Posted November 10, 2011
I was first diagnosed with Bi-Polar disorder in 1992 and used the revolving door to go in and out of hospitals that entire year. When we moved from NY to PA in 2003, I thought I had had a handle on the Bi-Polar but the mood swings were unbearable. I am in my early 60?s and on disability because of the illness but I am suffering silently because of it. I have a lot of manic episodes followed by bouts of depression. I see a wonderful psychiatrist and I take Lamictal which keeps me on an even keel most of the time. I see a therapist as well, but she does not seem to be addressing my Bi-Polar issues that well.
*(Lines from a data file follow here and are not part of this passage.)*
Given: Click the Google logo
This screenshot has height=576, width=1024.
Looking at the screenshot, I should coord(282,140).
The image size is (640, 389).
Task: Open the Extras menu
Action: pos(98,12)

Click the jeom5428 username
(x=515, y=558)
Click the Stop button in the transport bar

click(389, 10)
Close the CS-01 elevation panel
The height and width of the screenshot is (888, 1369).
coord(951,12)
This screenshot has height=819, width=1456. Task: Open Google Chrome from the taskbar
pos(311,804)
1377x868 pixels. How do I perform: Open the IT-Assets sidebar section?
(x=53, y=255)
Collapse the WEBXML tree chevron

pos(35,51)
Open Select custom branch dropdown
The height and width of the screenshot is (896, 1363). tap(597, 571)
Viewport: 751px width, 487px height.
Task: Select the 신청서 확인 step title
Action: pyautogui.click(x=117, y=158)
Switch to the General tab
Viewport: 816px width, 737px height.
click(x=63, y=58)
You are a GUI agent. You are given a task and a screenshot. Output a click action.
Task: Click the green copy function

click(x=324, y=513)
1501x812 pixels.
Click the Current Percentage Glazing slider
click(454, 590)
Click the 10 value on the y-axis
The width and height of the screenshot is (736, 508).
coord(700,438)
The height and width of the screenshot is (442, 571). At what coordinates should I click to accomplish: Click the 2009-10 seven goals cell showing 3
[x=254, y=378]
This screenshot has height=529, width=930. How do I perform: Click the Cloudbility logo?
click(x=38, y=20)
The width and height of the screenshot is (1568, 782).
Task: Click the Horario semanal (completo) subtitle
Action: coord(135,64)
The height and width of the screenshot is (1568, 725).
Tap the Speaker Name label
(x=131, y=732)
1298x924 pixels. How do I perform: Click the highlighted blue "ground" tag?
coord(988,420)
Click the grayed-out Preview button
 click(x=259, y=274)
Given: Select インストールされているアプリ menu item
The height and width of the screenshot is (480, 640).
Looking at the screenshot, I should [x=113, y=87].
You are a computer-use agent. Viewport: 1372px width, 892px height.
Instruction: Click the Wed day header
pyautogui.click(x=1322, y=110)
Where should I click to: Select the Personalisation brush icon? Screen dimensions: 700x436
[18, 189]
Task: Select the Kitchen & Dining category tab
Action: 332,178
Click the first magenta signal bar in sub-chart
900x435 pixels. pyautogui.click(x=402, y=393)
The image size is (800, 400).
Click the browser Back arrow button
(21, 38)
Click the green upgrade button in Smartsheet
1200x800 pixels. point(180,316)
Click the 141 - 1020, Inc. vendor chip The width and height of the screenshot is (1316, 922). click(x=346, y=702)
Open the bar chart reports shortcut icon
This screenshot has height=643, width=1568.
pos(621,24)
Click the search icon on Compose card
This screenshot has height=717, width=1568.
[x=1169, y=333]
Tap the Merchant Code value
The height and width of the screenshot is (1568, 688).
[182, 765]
On top of this, I am also having marital problems but that’s another complicated story as I believe my husband also has some form of mental illness though he won’t own up to it or seek therapy. Our marriage of 26 years is falling apart and he refuses to go to therapy with me. I left him twice before but always returned. Everything was good for a few months and then the marriage started falling apart again! Whenever we have an argument, he always tells me that “I” am the one with the mental illness, not him! I beg to differ. I refuse to leave him again and I will definitely not cheat but this puts my feelings on the back burner. I have learned over the years with the help of therapy to stand up for myself but when I do this the marriage conflicts are worsened!
Right now, I am in a semi-depressed state but I am trying to hold my own. The manic states are coming faster than ever and I am having difficulty stabilizing them. Whenever I talk to my social worker about these concerns, we wind up off the beaten track and this worries me, so I am actively looking for a therapist who actually works with Bi-Polar issues.
I read everything I can get my hands on about this disorder but I am not always able to stop the manic/depression states on my own and I definitely refuse to go back into the hospital! I am a very sensitive, serious and caring person. However, my situation at home is making my Bi-Polar swings more prevalent. Thank goodness I found this website as I’d love comments and/or help from psychologists and/or other people on this site. Much thanks!